■ **Listed entries**
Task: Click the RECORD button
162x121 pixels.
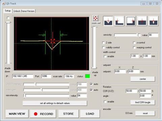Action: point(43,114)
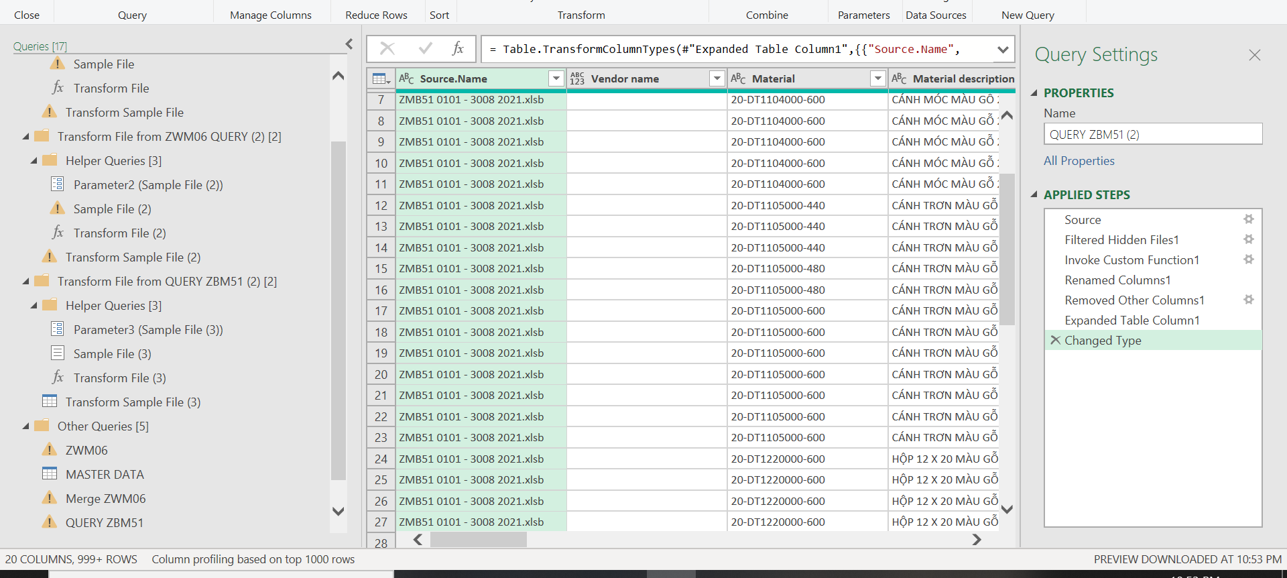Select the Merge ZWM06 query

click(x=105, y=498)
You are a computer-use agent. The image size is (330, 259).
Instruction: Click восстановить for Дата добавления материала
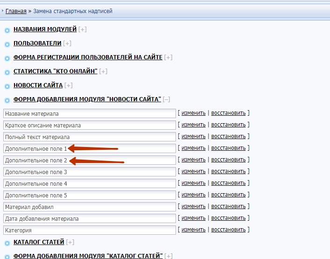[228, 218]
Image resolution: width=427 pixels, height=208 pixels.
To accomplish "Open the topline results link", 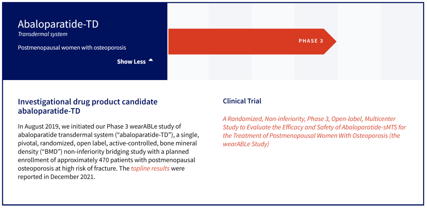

--

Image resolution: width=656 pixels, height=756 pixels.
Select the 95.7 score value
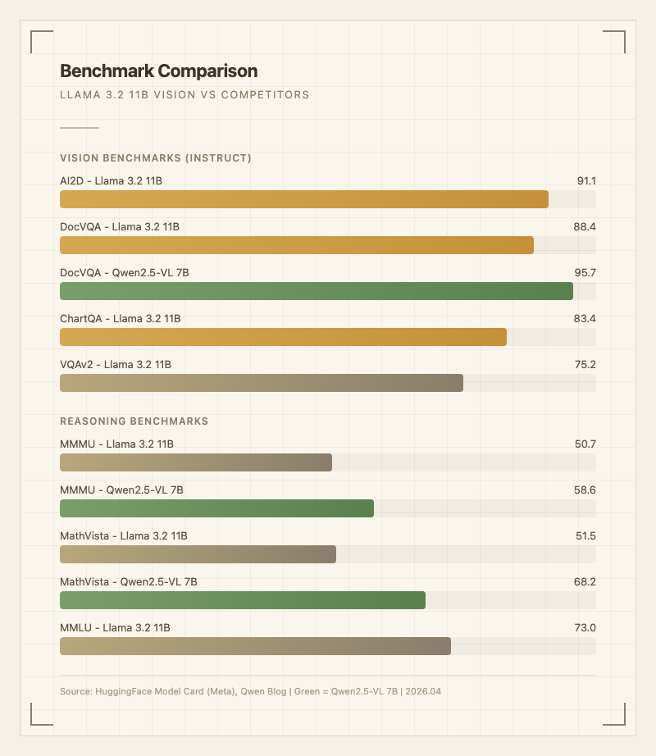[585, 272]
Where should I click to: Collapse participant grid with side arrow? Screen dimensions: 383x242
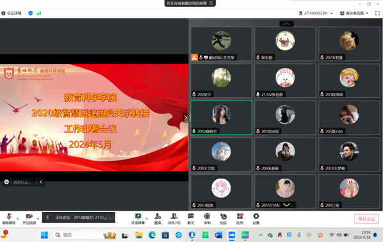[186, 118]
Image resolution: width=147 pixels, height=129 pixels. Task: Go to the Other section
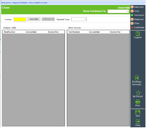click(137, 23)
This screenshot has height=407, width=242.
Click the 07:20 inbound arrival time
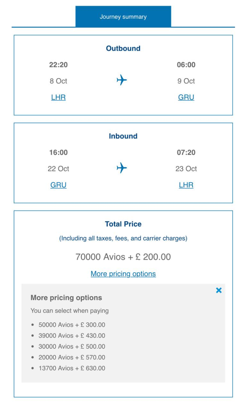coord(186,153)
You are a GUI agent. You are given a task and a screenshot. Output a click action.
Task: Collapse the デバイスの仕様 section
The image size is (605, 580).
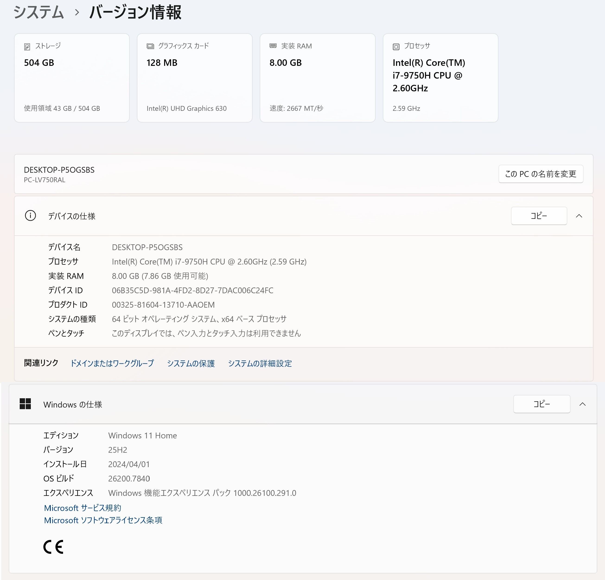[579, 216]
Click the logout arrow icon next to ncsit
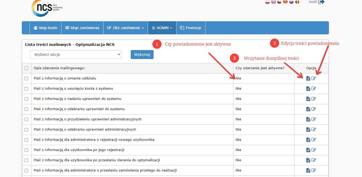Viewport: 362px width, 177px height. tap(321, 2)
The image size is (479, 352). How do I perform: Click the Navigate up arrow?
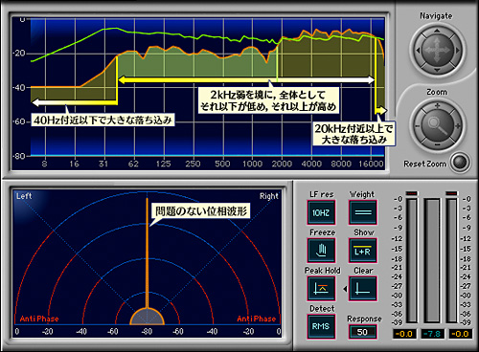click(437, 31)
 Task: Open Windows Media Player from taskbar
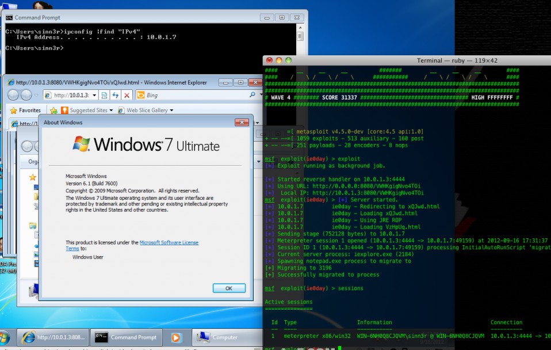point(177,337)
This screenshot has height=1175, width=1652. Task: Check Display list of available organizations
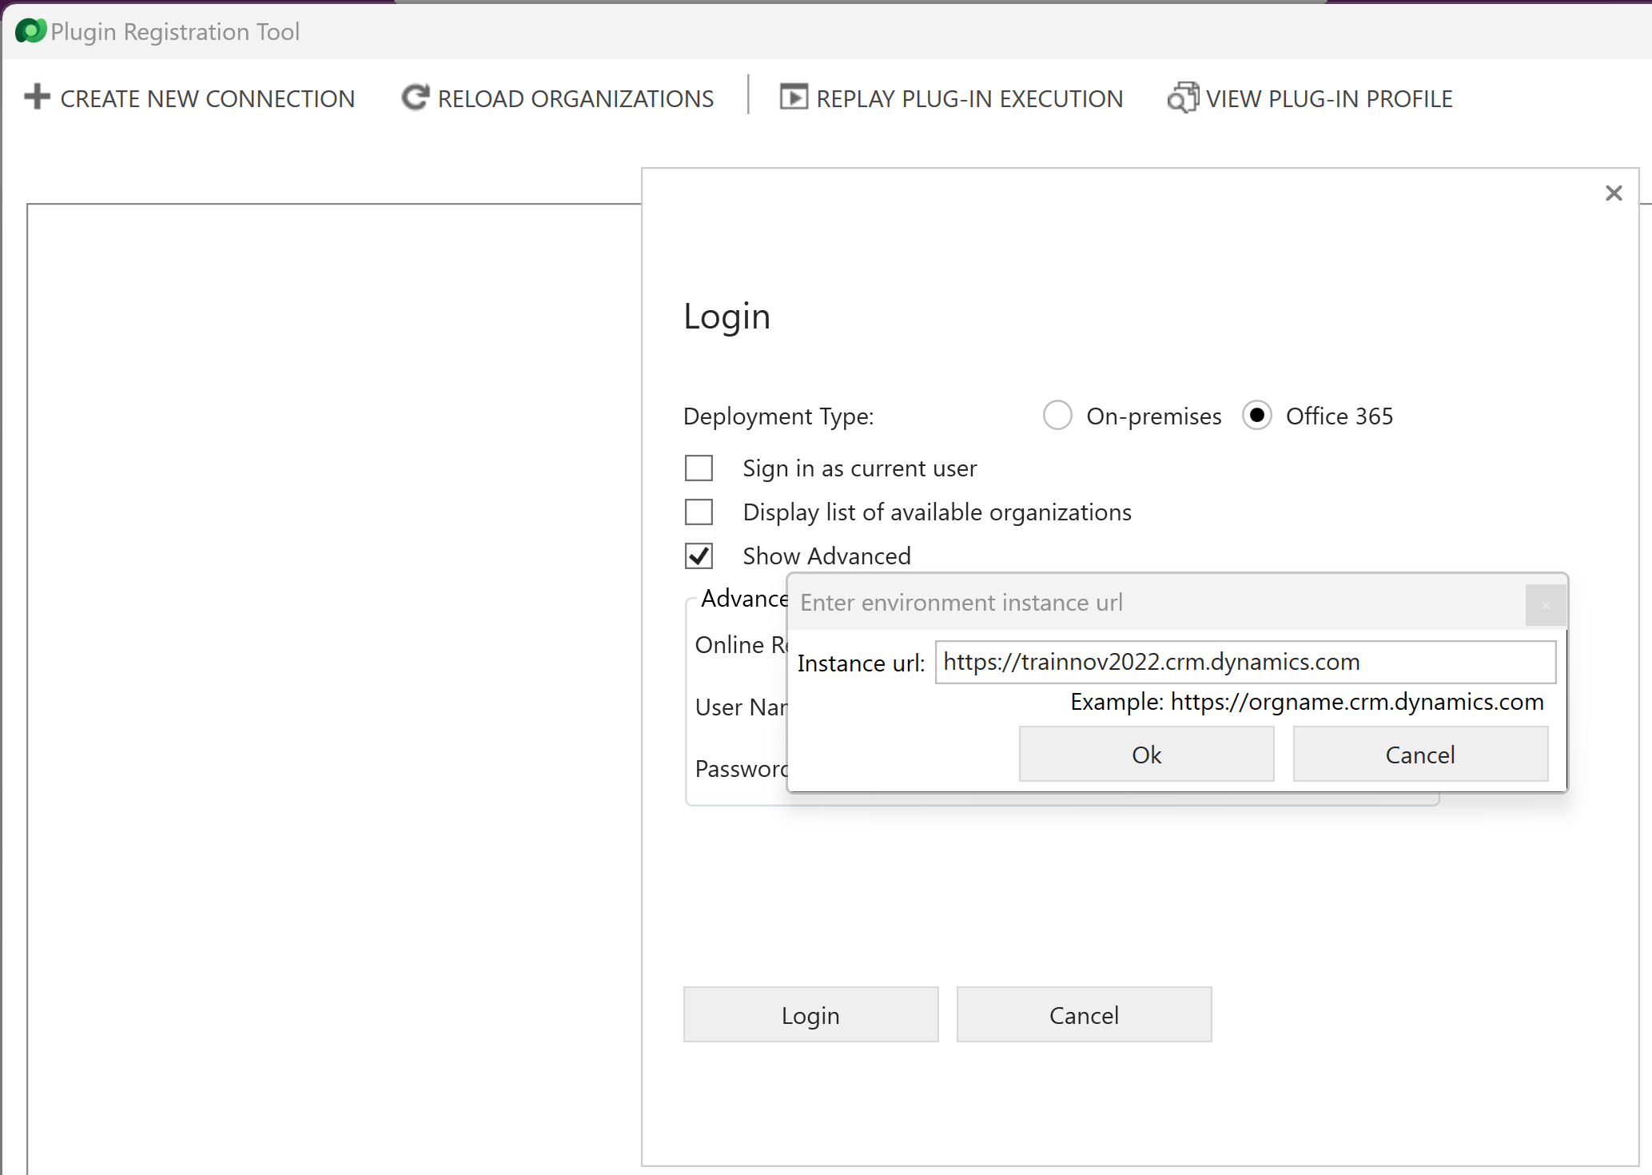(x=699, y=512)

--

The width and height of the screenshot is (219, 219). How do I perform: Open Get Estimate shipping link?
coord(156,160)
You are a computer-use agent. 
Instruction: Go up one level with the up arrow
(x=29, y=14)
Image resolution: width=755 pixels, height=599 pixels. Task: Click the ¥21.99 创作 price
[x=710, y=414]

■ **Work to do**
Rewrite the data from the line that contains "The width and" through the line that contains "[x=710, y=414]" as a numbered list, omitting blank lines.

■ **Expected answer**
1. The width and height of the screenshot is (219, 219). How do I perform: Open Get Estimate shipping link?
2. coord(156,160)
3. You are a computer-use agent. 
4. Instruction: Go up one level with the up arrow
5. (x=29, y=14)
6. Image resolution: width=755 pixels, height=599 pixels. Task: Click the ¥21.99 创作 price
7. [x=710, y=414]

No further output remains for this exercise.